Tuesday, August 9, 2011

Grab Your Book!

It is National Book Lovers Day! Did you all find a few minutes to read your latest book? I did! I finished a very interesting book called The Double Blind. It was not only an interesting read, it also had one of the most fabulous endings. My older sister had loaned me the book, so I automatically had to text her and say, "WOW!" I won't give you anymore details than that! 

Books tend to be my teachers. I can read 500 pages of a book and learn more than I did in a semester of college. Unfortunately, no boss will hire me based on all of the books I have read....Minor detail, right?

Back to my love of reading, think about when you hear a song. Isn't there always one particular lyric that just hits home to you? That is what books do for me. I am thinking back on Elizabeth Gilbert's  Eat Pray Love. The book, if you could get through the various boring parts, taught a lot of lessons. Maybe "taught" is the wrong word. Books tend to make you think....They force you to ask yourself the question,s "What would I do? How does that make me feel? Can I relate to that, Remember when?" 

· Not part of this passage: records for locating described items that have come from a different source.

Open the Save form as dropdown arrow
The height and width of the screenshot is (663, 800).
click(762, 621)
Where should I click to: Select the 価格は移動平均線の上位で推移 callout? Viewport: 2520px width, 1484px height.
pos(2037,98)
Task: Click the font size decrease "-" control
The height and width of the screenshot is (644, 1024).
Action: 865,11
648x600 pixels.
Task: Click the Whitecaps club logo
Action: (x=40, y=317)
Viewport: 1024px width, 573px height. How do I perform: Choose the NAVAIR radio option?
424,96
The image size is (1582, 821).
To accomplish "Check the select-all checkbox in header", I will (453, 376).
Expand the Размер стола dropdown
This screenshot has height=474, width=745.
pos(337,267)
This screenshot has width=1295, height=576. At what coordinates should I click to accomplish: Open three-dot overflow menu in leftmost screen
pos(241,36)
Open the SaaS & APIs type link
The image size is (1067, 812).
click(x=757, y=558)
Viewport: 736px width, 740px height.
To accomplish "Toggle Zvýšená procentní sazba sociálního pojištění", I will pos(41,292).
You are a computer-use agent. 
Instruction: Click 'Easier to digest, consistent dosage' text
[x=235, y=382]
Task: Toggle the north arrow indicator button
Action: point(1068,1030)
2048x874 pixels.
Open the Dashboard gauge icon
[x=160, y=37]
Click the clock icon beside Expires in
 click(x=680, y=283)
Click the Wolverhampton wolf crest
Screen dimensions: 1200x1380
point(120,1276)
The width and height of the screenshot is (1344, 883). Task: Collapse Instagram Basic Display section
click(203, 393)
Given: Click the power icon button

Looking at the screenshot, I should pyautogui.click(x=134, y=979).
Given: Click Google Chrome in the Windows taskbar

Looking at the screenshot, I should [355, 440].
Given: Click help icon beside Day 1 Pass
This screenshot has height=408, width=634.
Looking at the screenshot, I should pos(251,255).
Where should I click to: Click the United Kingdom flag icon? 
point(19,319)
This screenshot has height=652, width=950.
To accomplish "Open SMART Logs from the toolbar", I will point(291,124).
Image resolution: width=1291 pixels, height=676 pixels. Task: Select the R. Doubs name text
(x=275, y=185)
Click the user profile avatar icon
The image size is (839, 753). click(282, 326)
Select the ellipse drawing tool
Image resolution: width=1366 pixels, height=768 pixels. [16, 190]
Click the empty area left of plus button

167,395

Thinking back on past relationships, I have been my own worst enemy. That is why this passage in Gilbert's book hit home for me: "I have a history of making decisions very quickly about men. I have always fallen in love fast and without measuring risks. I have a tendency not only to see the best in everyone, but to assume that everyone is emotionally capable of reaching his highest potential. I have fallen in love more times than I care to count with the highest potential of a man, rather than with the man himself, and I have hung on to the relationship for a long time (sometimes far too long) waiting for the man to ascend to his own greatness. Many times in romance I have been a victim of my own optimism."Gilbert hit the nail right on the head for me.... I sometimes see the best in people and when their actions go against their good qualities, I become annoyed. I wonder why they are doing such things when I know what they are really like. Silly me...

Now I have grown...I have experienced a god awful relationship, and I have experienced falling in love with someone who knows me so well that sometimes it, quite frankly, pisses me off. I have reached the point in my life where, like Gilbert says in Eat Pray Love, "I think I deserve something beautiful."

My life is not perfect. Not every day is sunny and sometimes I can be a hateful pain in the ass. Some days I am so bitter about the last 7 months of my life that I become furious with myself..I don't hate myself for feeling the way I do, but I strongly dislike allowing myself to feel such self pity. I make such an effort to find the good in each day that it aggravates me when I struggle with my anger. (I know, sometimes I am too hard on myself. I know, I know...) While Googling quotes from Gilbert's Eat Pray Love, I came across this. I am unsure of when/where she said/wrote it but it seems like something that needs to be included in this post. 

"There is so much about my fate that I cannot control, but other things do fall under the jurisdiction. I can decide how I spend my time, whom I interact with, whom I share my body and life and money and energy with. I can select what I can read and eat and study. I can choose how I'm going to regard unfortunate circumstances in my life-whether I will see them as curses or opportunities. I can choose my words and the tone of voice in which I speak to others. And most of all, I can choose my thoughts" (Elizabeth Gilbert).

Because of my situation, I have been granted so many opportunities. Life with cancer could have been a miserable depressing experience. Yes, some days are horrible. Then there are experiences I never would have received without being diagnosed with melanoma. I have met some of the most amazing people all over the world! The scary diagnosis that turned my life upside down is actually the experience that has made me reexamine my life. It has made me question where I want to go, who I want to be. In Eat Pray Love, Elizabeth Gilbert writes, "So now I have started living my own life. Imperfect & clumsy as it may look, it is resembling me now, thoroughly." My life is one mess. Seriously. They could write a TV series based on the last year of my life. But, I think I am becoming the girl I have wanted to be. I think my life, like Gilbert's, is resembling me. I feel like I have a purpose...

(Gilbert does say though, "I am a better person when I have less on my plate." Boy, I agree there. I know that stress makes me irritable and unkind at times. It is a fault of mine.)


What have your books taught you lately?